Of course that switch makes everyone tired for a few days. But it's been worse this year, and I didn't understand why until recently.
It has something to do with our toddler.
Because in that way that babies are, the baby didn't notice. She just doesn't read most words or notice what time it is.
Now, a couple weeks after the "switch," I realized that I'm living in a house with a person who basically ignores what time the clock says. Baby Girl is going to bed and waking up at the same time as before, but the same solar time. We are going to bed an hour later, and then waking up when she does.
And interestingly, what's happening is: we're missing about an hour of sleep every night, and it took me a long time to figure out why. But I've been tired for two weeks now, and that's why.
It's seems so obvious that a person who can't read the clock is behaving differently than one who does. We must be really attached to going to bed at a certain time, and not when we're tired, right?
The temperature
Around the same time, my nest updated, and it seems to regard the numbers we set with a little more "flexibility" than before. So 72 doesn't seem to be 72 anymore. It's 71 or 73, or whatever. I can't really explain, just that I used to dial in particular magic numbers, and now they seem to overshoot sometimes.
And in nest's defense, I do think nest deserves to use numbers, because it can't adjust the temperature instantly. You need a way to say what you mean for the future.
Photo editing
And back in the old days when we were designing Picasa, we took the numbers off of a lot of the sliders, so you would look at what you were doing to the picture, rather than the number. This was really uncommon back then. In photo editing, you can actually make an argument that the numbers matter. What if you want to do the same thing to 5 photos, but you don't want to copy & paste the whole set of effects? Photoshop jocks do really use the numbers, and they like to see them, and then copy and paste and tell people about them.
But we took them off anyway, and we tried to make the sliders work right instead. So I guess what I'm about to say is a thing I've been thinking for a while.
That Analog Show
Mostly, I've been thinking about the next f.lux UI, and how much to show the color temperature number ("5000K!") and how important it is, or isn't. Maybe it isn't. I made it really big in one sketch and then I took it off completely in another.
And you wind up realizing that we use numbers when we need to coordinate. Like, "I'll meet you at 2PM." Or to make things reproducible ("Set the Photoshop levels to 0, 220 with a gamma of 1.2.") Or even when there's a delay, like "Make the temperature 72 sometime soon. I'm too cold." Or maybe, if you have to explain something to someone over email or on the phone.
But if you don't have a reason like this, you are...
In love with numbers
One big part of simplifying our interfaces is to make them more analog, more relative, and more human. It doesn't mean that we should give up the text that lets us coordinate and communicate.

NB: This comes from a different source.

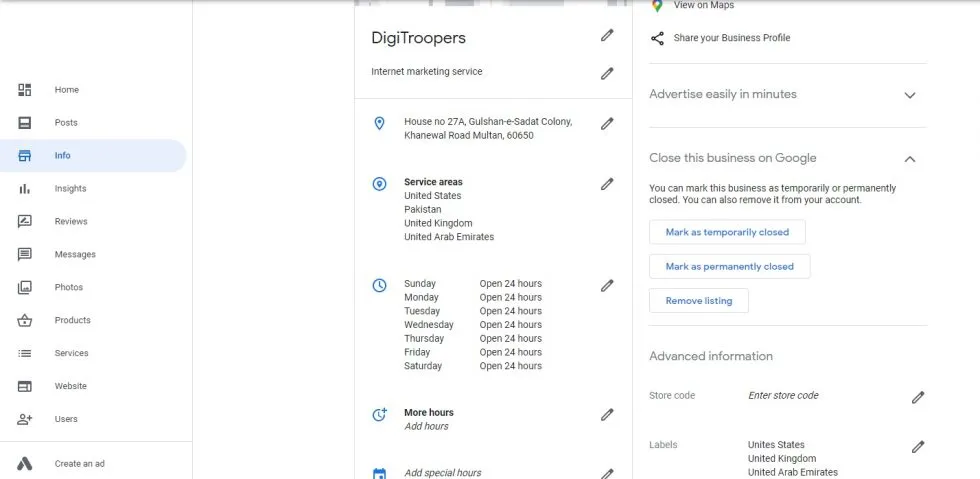Open Photos from the sidebar

68,288
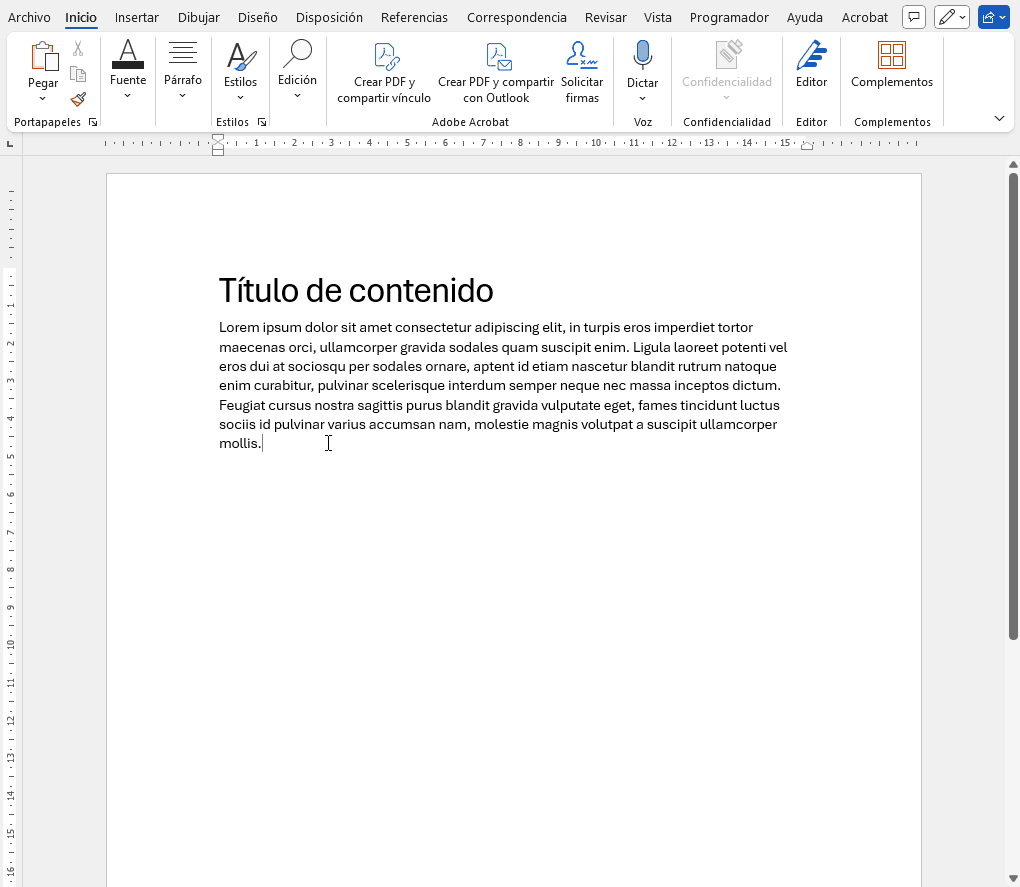Open the Estilos gallery dropdown

click(x=240, y=97)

But maybe we're ignoring our own best judgment, like when to go to bed, because we have this clock that says, "It's only 10:30!" And in these cases, it might be advisable to hide the numbers temporarily, unless you need them for some important reason. Like if you have an appointment you have to drive to, or if you want to talk about the details of your Photoshop filter.
In a way, wall clock time is just a technology. It's a pretty good one, suitable for coordinating activities and knowing if a store is opening without driving to it. But with modern devices, you could really pretty much replace the entire technology of time with realtime communications. It's a neat exercise to think through the implications of removing these numbers. Does it make it harder or easier? How much reinvention do you need to replace those numbers with something meaningful and intuitive?
So it's a challenge sometimes. But what if we did the experiment to dial numbers back a level in our interfaces, and then we figured out how to make things work without them? It's actually important not to lose the functionality that the numbers give, but to replace it intelligently and in an ambient way.
Maybe that's a challenge for you, too.